§ Exercise passage
--------


  • Fresh back from Germany, Falco lands in the middle of a family secret that threatens to bankrupt him or, worse, send him to the executioner or, even worse, cost him his girlfriend Helena Justina. In the process of this latest adventure, Falco has to come to terms with the last deeds and death of his brother, Festus, and we get a more in-depth introduction to the extended Didius family.

    Although there are side trips to Ostia and Capua, the bulk of the action takes place in Rome as Falco tries to clear his brother's name and accounts and keep himself from the city strangler. Along the way we learn a lot about the world of art collecting and other home decorating, and celebrate Falco's 31st birthday and the anniversary of his first kiss with Helena. (After six books has it really been only a year?)

--------

§ Exercise data
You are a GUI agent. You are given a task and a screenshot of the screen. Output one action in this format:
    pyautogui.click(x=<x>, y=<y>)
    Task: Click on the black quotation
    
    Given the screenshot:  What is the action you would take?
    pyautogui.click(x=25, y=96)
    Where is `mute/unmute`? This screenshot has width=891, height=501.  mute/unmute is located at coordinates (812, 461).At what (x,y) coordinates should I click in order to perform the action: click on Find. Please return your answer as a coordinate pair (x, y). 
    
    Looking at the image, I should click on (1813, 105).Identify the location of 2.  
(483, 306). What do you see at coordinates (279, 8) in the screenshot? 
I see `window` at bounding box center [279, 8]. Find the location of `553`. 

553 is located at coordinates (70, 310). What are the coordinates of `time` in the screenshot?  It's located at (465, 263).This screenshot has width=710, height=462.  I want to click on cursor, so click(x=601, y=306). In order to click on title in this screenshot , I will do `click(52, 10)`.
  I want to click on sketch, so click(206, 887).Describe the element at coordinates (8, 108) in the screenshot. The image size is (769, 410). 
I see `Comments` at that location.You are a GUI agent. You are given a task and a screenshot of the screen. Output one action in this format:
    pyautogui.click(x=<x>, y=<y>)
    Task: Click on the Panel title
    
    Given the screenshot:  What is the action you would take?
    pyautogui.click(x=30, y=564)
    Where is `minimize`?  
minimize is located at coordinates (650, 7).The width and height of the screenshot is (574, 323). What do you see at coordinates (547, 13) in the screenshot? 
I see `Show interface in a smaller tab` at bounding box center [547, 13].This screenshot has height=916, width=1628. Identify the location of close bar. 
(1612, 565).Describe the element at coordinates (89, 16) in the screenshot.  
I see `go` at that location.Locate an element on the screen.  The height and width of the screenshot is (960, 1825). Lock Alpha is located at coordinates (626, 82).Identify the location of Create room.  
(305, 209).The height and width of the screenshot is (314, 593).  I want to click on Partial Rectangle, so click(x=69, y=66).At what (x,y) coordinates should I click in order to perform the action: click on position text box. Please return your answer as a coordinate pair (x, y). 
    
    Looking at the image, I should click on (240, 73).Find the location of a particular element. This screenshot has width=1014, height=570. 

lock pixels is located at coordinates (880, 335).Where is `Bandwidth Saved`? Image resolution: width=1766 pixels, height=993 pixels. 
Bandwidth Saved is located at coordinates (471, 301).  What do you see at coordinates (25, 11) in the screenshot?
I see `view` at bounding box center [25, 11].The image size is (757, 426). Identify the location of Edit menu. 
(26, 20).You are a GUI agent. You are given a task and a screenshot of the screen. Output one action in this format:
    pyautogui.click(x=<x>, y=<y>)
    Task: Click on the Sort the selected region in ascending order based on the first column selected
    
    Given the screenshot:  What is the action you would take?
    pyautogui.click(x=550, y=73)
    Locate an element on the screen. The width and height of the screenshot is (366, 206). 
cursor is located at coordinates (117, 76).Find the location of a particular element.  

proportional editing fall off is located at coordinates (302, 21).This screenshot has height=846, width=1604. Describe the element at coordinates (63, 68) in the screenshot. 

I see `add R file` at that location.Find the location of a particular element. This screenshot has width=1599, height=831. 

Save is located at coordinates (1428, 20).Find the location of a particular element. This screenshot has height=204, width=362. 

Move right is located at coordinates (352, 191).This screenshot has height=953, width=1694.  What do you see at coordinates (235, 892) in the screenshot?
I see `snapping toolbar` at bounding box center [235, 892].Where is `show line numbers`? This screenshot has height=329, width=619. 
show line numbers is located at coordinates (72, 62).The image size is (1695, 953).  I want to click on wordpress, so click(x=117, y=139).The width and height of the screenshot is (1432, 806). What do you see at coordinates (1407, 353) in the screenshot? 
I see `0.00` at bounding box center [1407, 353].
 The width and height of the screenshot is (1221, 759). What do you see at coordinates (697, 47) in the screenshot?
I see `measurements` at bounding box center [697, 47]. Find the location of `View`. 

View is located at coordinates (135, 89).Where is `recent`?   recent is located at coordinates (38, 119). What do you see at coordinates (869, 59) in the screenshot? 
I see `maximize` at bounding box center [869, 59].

--------

§ Action item
Write the next part of the passage about Falco, picking up right after its final sentence. The lines are separate material and have no connection to the passage about Falco.

§ Answer section
    This book features many threads, all of which are (too?) neatly tied up by the end, in Davis' familiar witty style. It also inches forward the Falco/Helena relationship, with the by-now-expected hiccups and speed bumps, hope and heartbreak, that keeps us wondering what will finally overcome the by-now familiar obstacles: he needs 400,000 sesterces to qualify for the Equestrian (Knight) class; as a Knight he'd be only one rank below the Senatorial Helena Justina, so it wouldn't be too scandalous to her Senatorial family for him to marry her. Family approval is more or less there; the money isn't; even with the money, he needs the Emperor's power/approval as Censor to enroll him in the appropriate class. Vespasian has both offered him Knighthood, and turned him down when he learned why Falco wanted it, in "The Silver Pigs." This book offers both hope and heartbreak for Falco's ambitions.

    Although individual scenes are entertaining, the pacing is a bit slow, and an Informer as talented as Falco should by rights have figured out many of puzzles far earlier. But where family is concerned we often have blind spots, so it's forgiveable.

  • The continuation of Didius Markus Falco. I'm committed to reading the whole series. I have read the first few and the last bunch. The middle ones are getting rarer. Lindsey Davis has moved on to Falco's daughter as the subject of her new books. The detail of Roman life delivered in her English writing style is the best.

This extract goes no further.